(MATERIAL SHOWN Opens)

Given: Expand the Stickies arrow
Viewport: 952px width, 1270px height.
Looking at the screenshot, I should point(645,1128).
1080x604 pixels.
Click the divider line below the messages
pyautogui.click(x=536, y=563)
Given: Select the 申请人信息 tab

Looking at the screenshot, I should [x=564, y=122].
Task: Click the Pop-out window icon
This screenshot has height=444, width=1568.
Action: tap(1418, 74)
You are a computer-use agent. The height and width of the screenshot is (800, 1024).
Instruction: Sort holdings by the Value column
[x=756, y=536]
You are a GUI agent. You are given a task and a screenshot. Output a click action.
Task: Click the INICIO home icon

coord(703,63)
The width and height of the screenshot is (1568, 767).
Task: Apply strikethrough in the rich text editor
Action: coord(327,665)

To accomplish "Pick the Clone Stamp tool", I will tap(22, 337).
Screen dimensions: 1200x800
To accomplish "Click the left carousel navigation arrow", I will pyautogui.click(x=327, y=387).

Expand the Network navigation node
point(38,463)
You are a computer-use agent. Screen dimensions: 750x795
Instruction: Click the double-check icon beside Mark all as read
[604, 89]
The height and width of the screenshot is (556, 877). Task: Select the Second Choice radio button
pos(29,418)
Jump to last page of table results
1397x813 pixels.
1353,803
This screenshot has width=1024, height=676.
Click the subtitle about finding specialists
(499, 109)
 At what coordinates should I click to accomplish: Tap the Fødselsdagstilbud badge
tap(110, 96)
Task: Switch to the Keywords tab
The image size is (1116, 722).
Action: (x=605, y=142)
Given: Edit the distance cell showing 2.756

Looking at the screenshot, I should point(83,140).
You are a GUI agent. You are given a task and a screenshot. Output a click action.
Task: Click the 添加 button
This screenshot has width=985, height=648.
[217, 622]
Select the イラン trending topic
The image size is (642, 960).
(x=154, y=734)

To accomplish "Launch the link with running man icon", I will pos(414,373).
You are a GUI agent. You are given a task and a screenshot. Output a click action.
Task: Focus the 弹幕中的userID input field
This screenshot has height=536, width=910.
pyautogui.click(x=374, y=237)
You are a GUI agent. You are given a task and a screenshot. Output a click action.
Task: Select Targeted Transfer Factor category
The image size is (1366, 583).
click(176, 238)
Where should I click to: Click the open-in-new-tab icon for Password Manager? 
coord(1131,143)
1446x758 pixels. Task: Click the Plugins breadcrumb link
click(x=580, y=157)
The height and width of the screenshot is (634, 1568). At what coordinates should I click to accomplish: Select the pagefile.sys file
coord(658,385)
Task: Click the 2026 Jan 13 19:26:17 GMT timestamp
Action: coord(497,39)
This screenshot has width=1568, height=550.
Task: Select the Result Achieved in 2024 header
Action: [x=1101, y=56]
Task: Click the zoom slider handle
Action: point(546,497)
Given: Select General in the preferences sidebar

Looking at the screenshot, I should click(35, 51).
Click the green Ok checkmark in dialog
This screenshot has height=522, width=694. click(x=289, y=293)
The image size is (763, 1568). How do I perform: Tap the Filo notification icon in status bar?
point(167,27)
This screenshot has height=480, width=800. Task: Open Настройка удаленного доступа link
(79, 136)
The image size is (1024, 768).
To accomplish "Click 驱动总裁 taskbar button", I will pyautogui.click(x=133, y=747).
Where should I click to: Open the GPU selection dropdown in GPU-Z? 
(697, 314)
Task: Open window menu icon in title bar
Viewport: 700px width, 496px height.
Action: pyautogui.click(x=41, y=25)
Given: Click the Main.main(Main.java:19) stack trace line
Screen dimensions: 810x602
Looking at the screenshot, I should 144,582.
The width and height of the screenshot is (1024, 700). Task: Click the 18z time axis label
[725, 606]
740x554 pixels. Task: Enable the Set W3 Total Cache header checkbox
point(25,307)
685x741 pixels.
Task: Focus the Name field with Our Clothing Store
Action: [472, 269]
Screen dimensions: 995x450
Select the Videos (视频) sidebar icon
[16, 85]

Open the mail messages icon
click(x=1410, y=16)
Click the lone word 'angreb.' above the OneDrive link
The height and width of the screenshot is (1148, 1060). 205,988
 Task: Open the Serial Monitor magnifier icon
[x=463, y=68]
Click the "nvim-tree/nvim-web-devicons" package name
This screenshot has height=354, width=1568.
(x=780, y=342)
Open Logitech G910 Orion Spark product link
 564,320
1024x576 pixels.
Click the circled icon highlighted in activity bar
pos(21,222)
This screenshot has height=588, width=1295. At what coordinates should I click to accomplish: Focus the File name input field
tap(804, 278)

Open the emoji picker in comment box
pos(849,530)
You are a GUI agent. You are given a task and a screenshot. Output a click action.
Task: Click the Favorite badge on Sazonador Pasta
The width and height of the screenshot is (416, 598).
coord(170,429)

(MATERIAL SHOWN Closes)

Reprint the listing above. Keep every line exactly as it is.

EXPECTED ANSWER>
Given: Expand the Stickies arrow
Viewport: 952px width, 1270px height.
Looking at the screenshot, I should point(645,1128).
1080x604 pixels.
Click the divider line below the messages
pyautogui.click(x=536, y=563)
Given: Select the 申请人信息 tab

Looking at the screenshot, I should [x=564, y=122].
Task: Click the Pop-out window icon
This screenshot has height=444, width=1568.
Action: tap(1418, 74)
You are a computer-use agent. The height and width of the screenshot is (800, 1024).
Instruction: Sort holdings by the Value column
[x=756, y=536]
You are a GUI agent. You are given a task and a screenshot. Output a click action.
Task: Click the INICIO home icon

coord(703,63)
The width and height of the screenshot is (1568, 767).
Task: Apply strikethrough in the rich text editor
Action: coord(327,665)

To accomplish "Pick the Clone Stamp tool", I will tap(22, 337).
Screen dimensions: 1200x800
To accomplish "Click the left carousel navigation arrow", I will pyautogui.click(x=327, y=387).

Expand the Network navigation node
point(38,463)
You are a computer-use agent. Screen dimensions: 750x795
Instruction: Click the double-check icon beside Mark all as read
[604, 89]
The height and width of the screenshot is (556, 877). Task: Select the Second Choice radio button
pos(29,418)
Jump to last page of table results
1397x813 pixels.
1353,803
This screenshot has width=1024, height=676.
Click the subtitle about finding specialists
(499, 109)
 At what coordinates should I click to accomplish: Tap the Fødselsdagstilbud badge
tap(110, 96)
Task: Switch to the Keywords tab
The image size is (1116, 722).
Action: (x=605, y=142)
Given: Edit the distance cell showing 2.756

Looking at the screenshot, I should point(83,140).
You are a GUI agent. You are given a task and a screenshot. Output a click action.
Task: Click the 添加 button
This screenshot has width=985, height=648.
[217, 622]
Select the イラン trending topic
The image size is (642, 960).
(x=154, y=734)

To accomplish "Launch the link with running man icon", I will pos(414,373).
You are a GUI agent. You are given a task and a screenshot. Output a click action.
Task: Focus the 弹幕中的userID input field
This screenshot has height=536, width=910.
pyautogui.click(x=374, y=237)
You are a GUI agent. You are given a task and a screenshot. Output a click action.
Task: Select Targeted Transfer Factor category
The image size is (1366, 583).
click(176, 238)
Where should I click to: Click the open-in-new-tab icon for Password Manager? 
coord(1131,143)
1446x758 pixels. Task: Click the Plugins breadcrumb link
click(x=580, y=157)
The height and width of the screenshot is (634, 1568). At what coordinates should I click to accomplish: Select the pagefile.sys file
coord(658,385)
Task: Click the 2026 Jan 13 19:26:17 GMT timestamp
Action: coord(497,39)
This screenshot has width=1568, height=550.
Task: Select the Result Achieved in 2024 header
Action: [x=1101, y=56]
Task: Click the zoom slider handle
Action: point(546,497)
Given: Select General in the preferences sidebar

Looking at the screenshot, I should click(35, 51).
Click the green Ok checkmark in dialog
This screenshot has height=522, width=694. click(x=289, y=293)
The image size is (763, 1568). How do I perform: Tap the Filo notification icon in status bar?
point(167,27)
This screenshot has height=480, width=800. Task: Open Настройка удаленного доступа link
(79, 136)
The image size is (1024, 768).
To accomplish "Click 驱动总裁 taskbar button", I will pyautogui.click(x=133, y=747).
Where should I click to: Open the GPU selection dropdown in GPU-Z? 
(697, 314)
Task: Open window menu icon in title bar
Viewport: 700px width, 496px height.
Action: pyautogui.click(x=41, y=25)
Given: Click the Main.main(Main.java:19) stack trace line
Screen dimensions: 810x602
Looking at the screenshot, I should 144,582.
The width and height of the screenshot is (1024, 700). Task: Click the 18z time axis label
[725, 606]
740x554 pixels. Task: Enable the Set W3 Total Cache header checkbox
point(25,307)
685x741 pixels.
Task: Focus the Name field with Our Clothing Store
Action: [472, 269]
Screen dimensions: 995x450
Select the Videos (视频) sidebar icon
[16, 85]

Open the mail messages icon
click(x=1410, y=16)
Click the lone word 'angreb.' above the OneDrive link
The height and width of the screenshot is (1148, 1060). 205,988
 Task: Open the Serial Monitor magnifier icon
[x=463, y=68]
Click the "nvim-tree/nvim-web-devicons" package name
This screenshot has height=354, width=1568.
(x=780, y=342)
Open Logitech G910 Orion Spark product link
 564,320
1024x576 pixels.
Click the circled icon highlighted in activity bar
pos(21,222)
This screenshot has height=588, width=1295. At what coordinates should I click to accomplish: Focus the File name input field
tap(804, 278)

Open the emoji picker in comment box
pos(849,530)
You are a GUI agent. You are given a task and a screenshot. Output a click action.
Task: Click the Favorite badge on Sazonador Pasta
The width and height of the screenshot is (416, 598).
coord(170,429)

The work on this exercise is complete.